Communities in Diaspora
A reasonable examination of the coping strategies of Armenians and Jews wrt the French State which was liberal but had little tolerance for ethnic distinctiveness. After the genocide an estimated 65,000 Armenian refugees made it to French shores. In the 1920’s labor shortages were to the advantage of the refugees, who as stateless persons lacking documentation, were seen as immigrants. Camp Odo established outside of Marseille was a prominent transition point. Attempts to encourage the refugees to disperse and assimilate failed as, lacking sufficient infrastructure from the government, the Armenians bonded out of necessity and developed their own.
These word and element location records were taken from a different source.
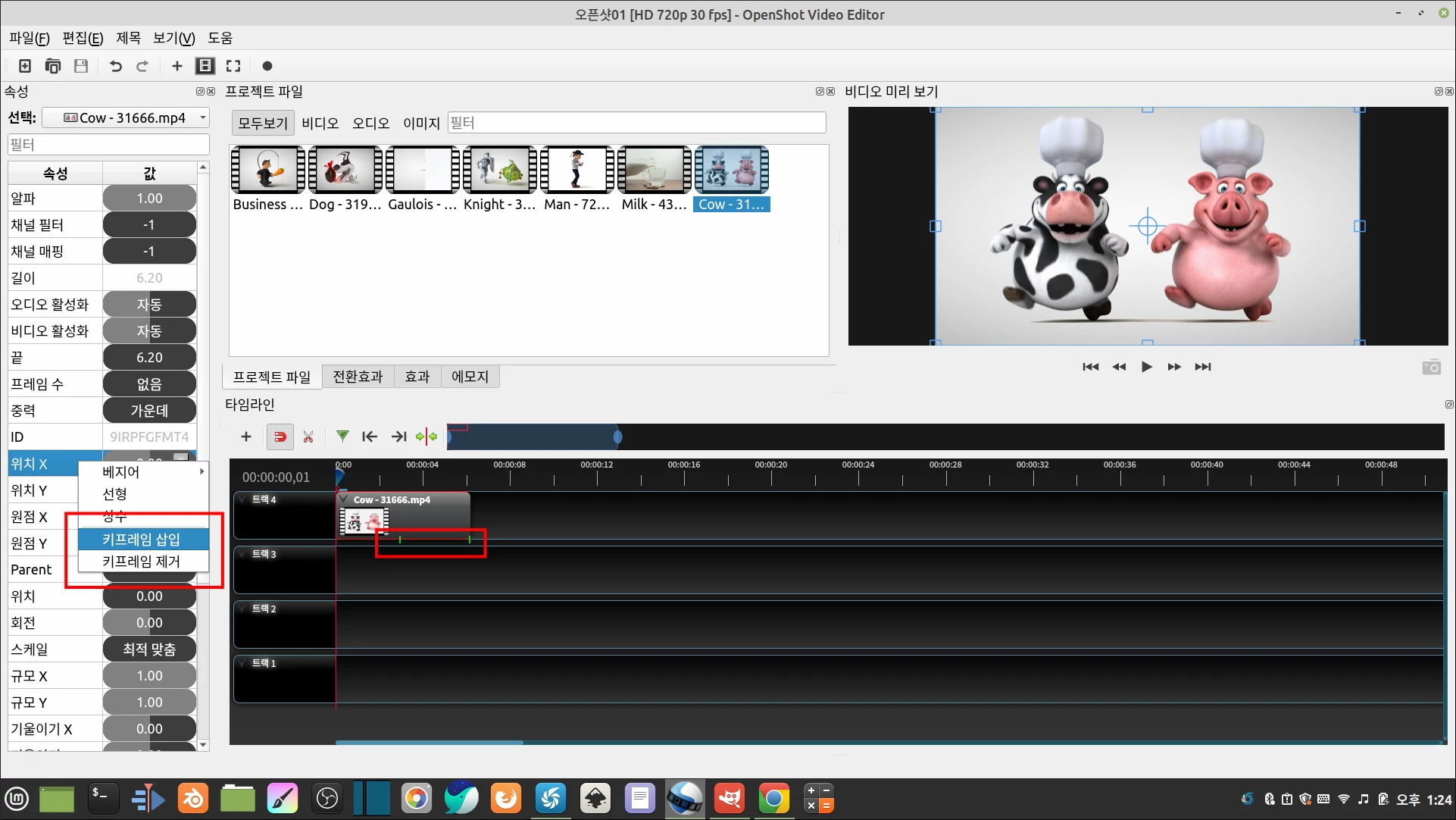Screen dimensions: 1456x820
Task: Click the Import Files plus icon
Action: pos(177,66)
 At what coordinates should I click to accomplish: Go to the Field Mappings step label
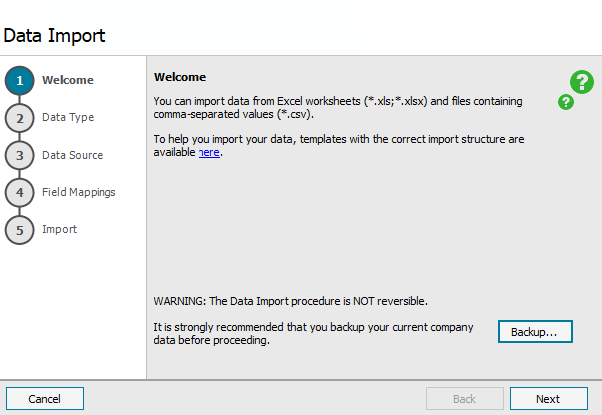(x=79, y=192)
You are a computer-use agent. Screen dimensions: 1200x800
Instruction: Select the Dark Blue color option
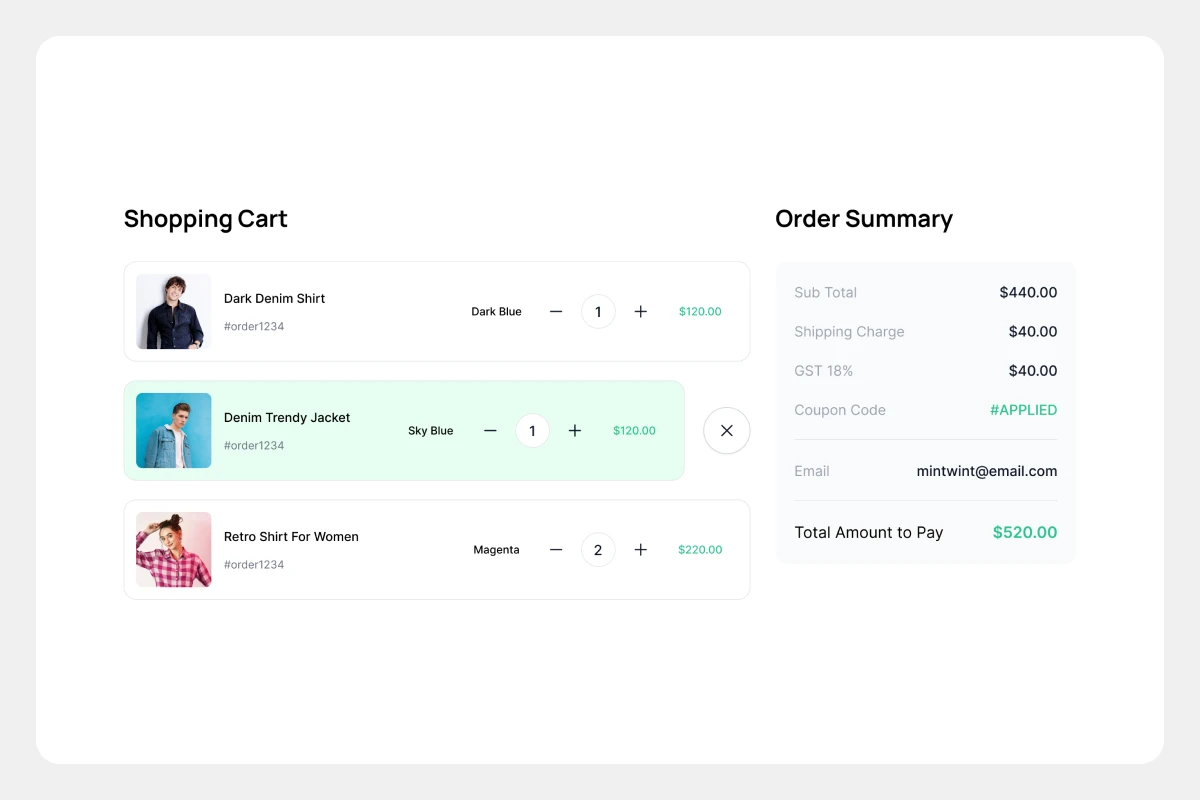point(496,312)

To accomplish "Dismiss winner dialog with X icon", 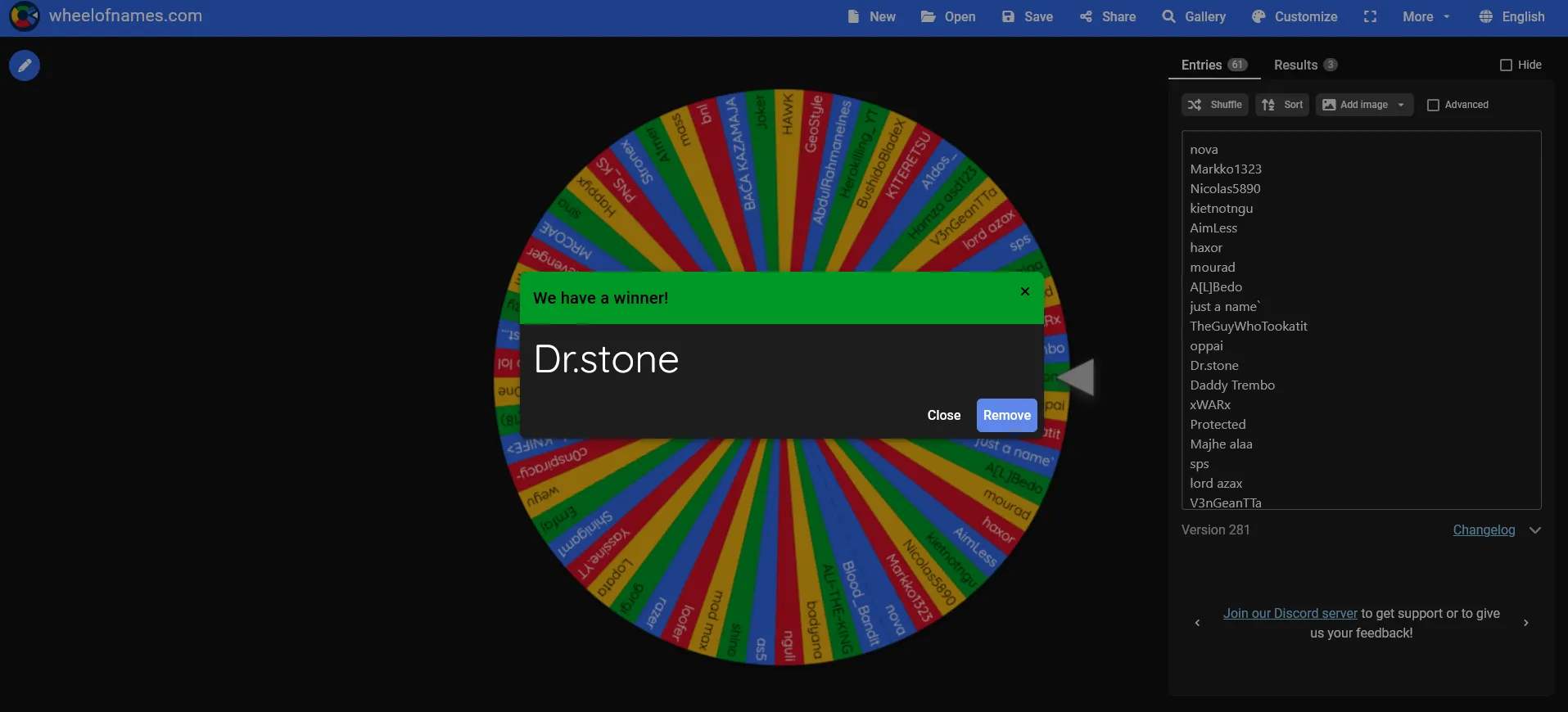I will [1024, 291].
Particularly interesting was the relationship of both groups to their newly established homelands abroad. Soviet Armenia, following the invasion of the short lived Nationalist government (May-Nov 1918), was problematic first as it was communist and later because of the 1939-41 Molotov-Ribbentrop Pact with Hitler. Politically Armenians were divided into 3 significant political groups: the anti-communist Dashnaks (Nationalists) who , whom I’ve always regarded as hard right; the much smaller Haistani, supported by Moscow, but encouraged not to join the French Communist party to avoid being seen as a threat; lastly the Ramgavars representing the bourgeoisie. While not pro-Soviet, they believed the USSR would protect Armenia from Turkey and give it survivability. What united them all were the Armenian churches, which acted as social conveners, even for atheists.
The community encouraged its members to keep a low profile, eschew ethnic dress in public, learn French, blend in. Support for Armenia was for the sake of Armenians elsewhere. When the Soviets switched sides, several thousand younger Armenians repatriated themselves to Armenia, and several thousand more did so after the war. By the 1950s most were disillusioned sought to return to France.
While the Jews of France were established, a significant percentage during the interwar were Eastern European refugees. Though stung by the Dreyfus Affair, Jewish community leadership such as the Conistoire de Paris and the Alliance Israelite Universelle were initially hostile to Zionism as they saw it exposing Jews to accusations of dual loyalties. Zionism was a solution for oppressed Jews from elsewhere and was stronger among the new immigrants. Communal benevolent associations allowed these immigrants to network and support each other while mediating below the radar between conflicting claims for loyalties: the land they came from (Eastern Europe), resided in (France) and were ideologically committed to (Israel/Palestine).
After Vichy the 4th French Republic wanted to quickly rebuild and forget. Rehabilitation funds were limited, focusing on resistance fighters, not deportees, most of whom were Jews. Individuals were expected to rely on family and community, which for Jews had been decimated by the Nazis. Whereas Vichy employed some 4000 bureaucrats to collect and dispose of Jewish property over 4 years, the Republic offered a staff of 150 over 2. In spite of the existence of large depots of furniture and other goods the logistics of recovery proved next to impossible. Often survivors found their old apartments occupied by French survivors of the war that the courts were reluctant to evict. Additionally the government did not feel obliged to assist refugee residents who had arrived before the war but were not citizens. As with Armenians a generation before , support materialized from abroad, in this case the American (Jewish) Joint Distribution Committee. An interesting phenomenon for both Armenians and Jews is that fund raising for common needs as a social activity served to unite the communities.
The subject matter while dry would be of interest to members of both groups and policy planners wrt understanding the concerns of minorities within the context of a larger society.